Ground-breaking Lesbian Novel
“I have put my pen at the service of some of the most persecuted and misunderstood people in the world. So far as I know nothing of the kind has ever been attempted before in fiction.”
- Radclyffe Hall about her book The Well of Loneliness
When British novelist Radclyffe Hall published The Well of Loneliness, it was the first widely read novel written in English to address lesbianism. The book was banned in the United Kingdom and became a cause celeb that pitted conservative journalists, moralists and the British legal system against medical experts, scientists, sex-researchers, and some of the most noted authors and publishers of the time. It tells the story of Stephen Gordon, a woman given a man’s name by parents that wanted a boy, who is irresistibly drawn to other women despite the condemnation of virtually everyone around her. She meets the love of her life, Mary Llewellyn, during World War I in France. The two set out to build a life for themselves but Stephen comes to believe Mary’s life is beginning to suffer.

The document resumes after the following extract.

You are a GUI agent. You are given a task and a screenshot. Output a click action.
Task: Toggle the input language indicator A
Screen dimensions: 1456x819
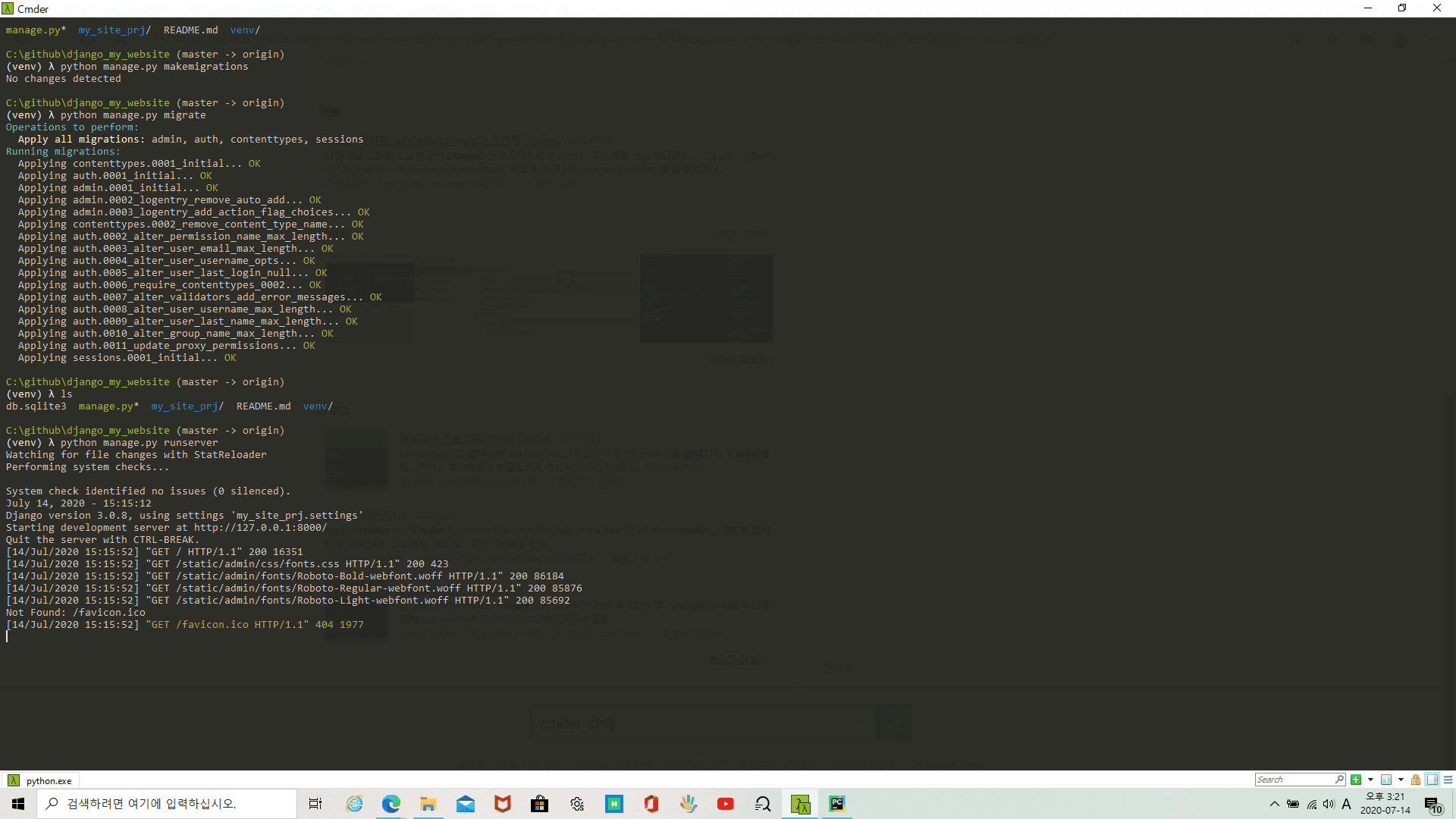1346,804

To “save” her, she feigns an affair to drive Mary into a heterosexual marriage, hoping it will provide her with the social acceptance they could never have living at the fringes of society. The novel ends with Stephen's plea to God: "Give us also the right to our existence!” Though it met with similar resistance when plans were made to distribute it in the US, all the attempts to suppress The Well of Loneliness resulted in greater publicity about lesbianism. By the time the case came to trial, it had already been reprinted six times, selling over 100,000 copies its first year alone. Hall knew she was a pioneer and was well-aware of the price she would pay for the notoriety the novel’s publication would bring to her. She also knew the price gay people pay to remain in the closet and railed against the “conspiracy of silence” enforced on homosexuals saying “Nothing is so spiritually degrading or so undermining of one’s morale as living a lie, as keeping friends only by false pretenses.” The Well of Loneliness was enormously influential for generations of women throughout the 20th-century and continues to provoke strong reactions in some readers. Translated into 14 languages it has been in print continuously since its initial publication in 1928.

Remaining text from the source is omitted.